Простым выключением телевизора сознание не защитишь. Потому что ее же практически невозможно выключить. Тебя пытаются захватить изнутри, проникая в твое сознание. Но в сознании должен быть выработанный механизм «свой-чужой», и его появлению очень помогает национальная и мировая классическая художественная литература.
— То есть художественная литература не угрожает суверенитету сознания?
— Включая телевизор, радио или покупая газету или книжку, я решаю, допускать в свое сознание чужое воображение или нет. Хорошо, если она будет созвучной или соизмеримой, а если нет? В свое время, читая «Братьев Карамазовых» Достоевского, я остановился на «Легенде о большом Инквизиторстве». Я почувствовал, что у меня не хватает ни душевного, ни духовного опыта, чтобы быть читателем, адекватным писателю. Почти то же было и из «Анной Карениной» Льва Толстого: раз десять я брался ее прочитать, но смог это сделать только тогда, когда приобрел необходимый жизненный опыт.
Но есть такие виды чужого воображения, которые справедливо квалифицируются как нечеловеческие. И нужно ли проходить через этот опыт бесчеловечности?
С другой стороны, мощностей для регенерации в сознании с годами уменьшается. Она костенеет, как и все другое. И хотя воображение может становиться все более мощным, соответствий ей в личностной жизни человека становится все меньше. Человек начинает искать Вечной книги.
Вы не задумывались, почему государства не вычеркивают из школьной программы изучения литературы? Частные учебные заведения также не отказываются от курсов истории художественной литературы, отечественной и зарубежной. Казалось бы, в условиях существования и шурокой доступности телевидения, театра, радио, газет, журналов, мощной кино- и видеоиндустрии, интернету, в конечном итоге, зачем еще и литературу изучать? Оказывается, нужно.
Правила воображения, осознание, уподобление и распознание разнообразных знаков, символов и тому подобное, — все происходит благодаря художественной литературе, то есть очеловечивание сознания человека происходит именно с помощью художественной литературы.
В этих мелких черных крапинках, рассыпанных по белому полю страницы, таится такой потенциал!
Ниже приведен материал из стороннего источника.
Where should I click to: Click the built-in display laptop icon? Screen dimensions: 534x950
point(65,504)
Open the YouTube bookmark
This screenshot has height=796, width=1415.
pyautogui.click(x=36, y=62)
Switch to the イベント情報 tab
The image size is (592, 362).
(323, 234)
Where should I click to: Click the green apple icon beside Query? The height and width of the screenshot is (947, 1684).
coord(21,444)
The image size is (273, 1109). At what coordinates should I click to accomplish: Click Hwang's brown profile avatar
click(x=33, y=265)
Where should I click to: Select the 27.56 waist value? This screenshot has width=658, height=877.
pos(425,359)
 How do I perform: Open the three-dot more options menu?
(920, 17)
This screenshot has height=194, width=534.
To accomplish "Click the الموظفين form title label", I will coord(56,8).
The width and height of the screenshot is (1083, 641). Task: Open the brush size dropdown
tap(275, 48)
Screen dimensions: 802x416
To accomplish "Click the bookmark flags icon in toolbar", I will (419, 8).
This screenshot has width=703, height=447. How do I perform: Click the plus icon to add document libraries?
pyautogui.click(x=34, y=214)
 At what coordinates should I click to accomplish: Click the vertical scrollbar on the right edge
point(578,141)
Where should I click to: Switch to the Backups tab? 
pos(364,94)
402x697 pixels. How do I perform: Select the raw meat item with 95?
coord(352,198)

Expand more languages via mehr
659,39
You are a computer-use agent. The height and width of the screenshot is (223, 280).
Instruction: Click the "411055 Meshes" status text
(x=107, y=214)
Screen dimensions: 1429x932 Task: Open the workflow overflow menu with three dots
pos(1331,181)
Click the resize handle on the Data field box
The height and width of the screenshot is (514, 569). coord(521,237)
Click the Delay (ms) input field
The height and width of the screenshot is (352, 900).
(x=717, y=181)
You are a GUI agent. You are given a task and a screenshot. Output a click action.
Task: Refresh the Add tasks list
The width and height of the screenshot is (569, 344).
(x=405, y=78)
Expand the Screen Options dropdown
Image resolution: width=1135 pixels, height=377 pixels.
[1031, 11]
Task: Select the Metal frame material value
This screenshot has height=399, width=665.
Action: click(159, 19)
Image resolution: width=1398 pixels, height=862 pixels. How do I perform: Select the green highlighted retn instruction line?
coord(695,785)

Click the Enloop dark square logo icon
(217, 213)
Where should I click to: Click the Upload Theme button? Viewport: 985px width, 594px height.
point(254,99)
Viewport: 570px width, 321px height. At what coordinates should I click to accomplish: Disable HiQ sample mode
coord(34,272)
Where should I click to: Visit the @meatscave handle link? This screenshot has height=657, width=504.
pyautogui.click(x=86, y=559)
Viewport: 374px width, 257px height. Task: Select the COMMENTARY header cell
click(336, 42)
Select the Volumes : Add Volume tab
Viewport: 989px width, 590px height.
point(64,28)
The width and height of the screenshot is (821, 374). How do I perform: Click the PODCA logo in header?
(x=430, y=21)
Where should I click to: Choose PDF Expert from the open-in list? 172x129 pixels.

Как бы не пытался руководить представлением читателя писатель, все равно воображение читателя нарисует то, на что она способна. У выдающегося американского фантаста Айзека Азимова я прочитал в ранней юности рассказ о спецшколе будущего, где специально отобраны дети учатся, в отличие от большинства, которым просто переписывали в мозг всю необходимую им массу знаний, за печатными книжками. И это не просто дань давней гуманитарной традиции — это защита суверенитета воображения, а с помощью него — независимость сознания.